● INSTRUCTIONS TO FOLLOW:
Rewrite each line of the material below as one string in a JSON list, skipping blank lines and omitting the pictures.

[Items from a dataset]
■ ■ ■
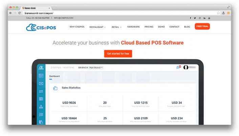Click the browser reload page icon
This screenshot has height=136, width=239.
(20, 13)
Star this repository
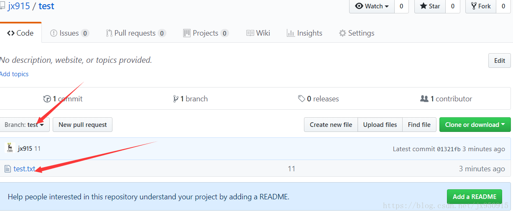This screenshot has width=513, height=214. pos(430,6)
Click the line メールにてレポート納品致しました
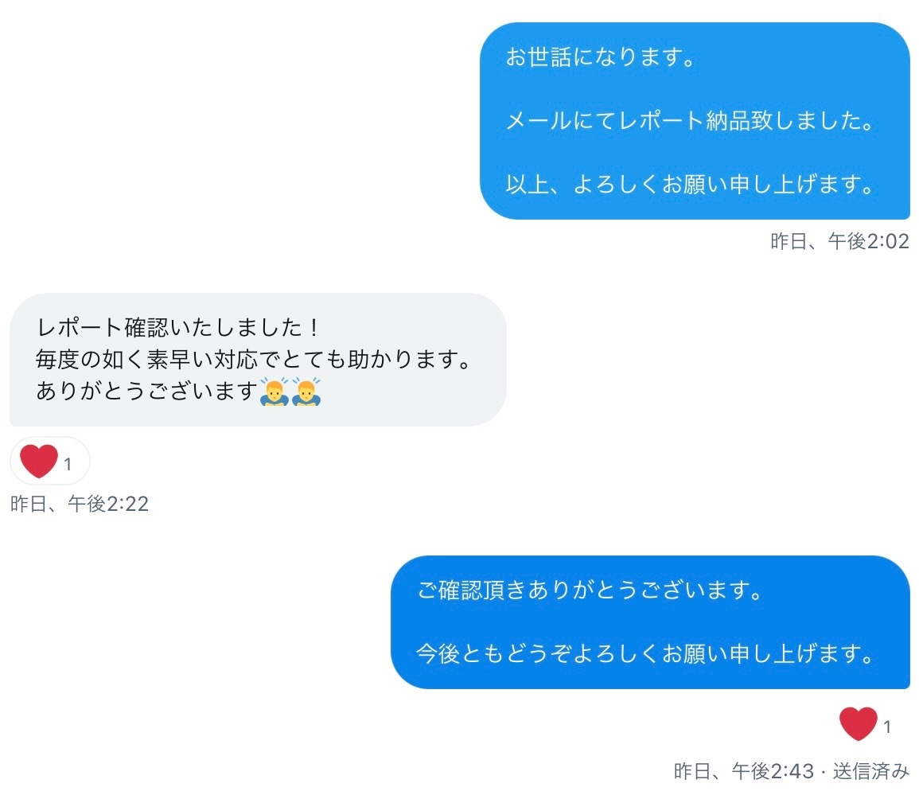 pos(690,121)
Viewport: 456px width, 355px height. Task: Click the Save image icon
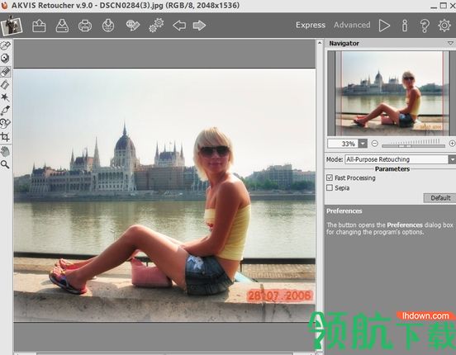[x=62, y=26]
■ ■ ■
● FINAL ANSWER:
[
  "Click the browser reload page icon",
  "This screenshot has height=136, width=239.",
  "(20, 13)",
  "Star this repository",
  "This screenshot has width=513, height=214. pos(430,6)",
  "Click the line メールにてレポート納品致しました",
  " pos(690,121)",
  "Viewport: 456px width, 355px height. Task: Click the Save image icon",
  "[x=62, y=26]"
]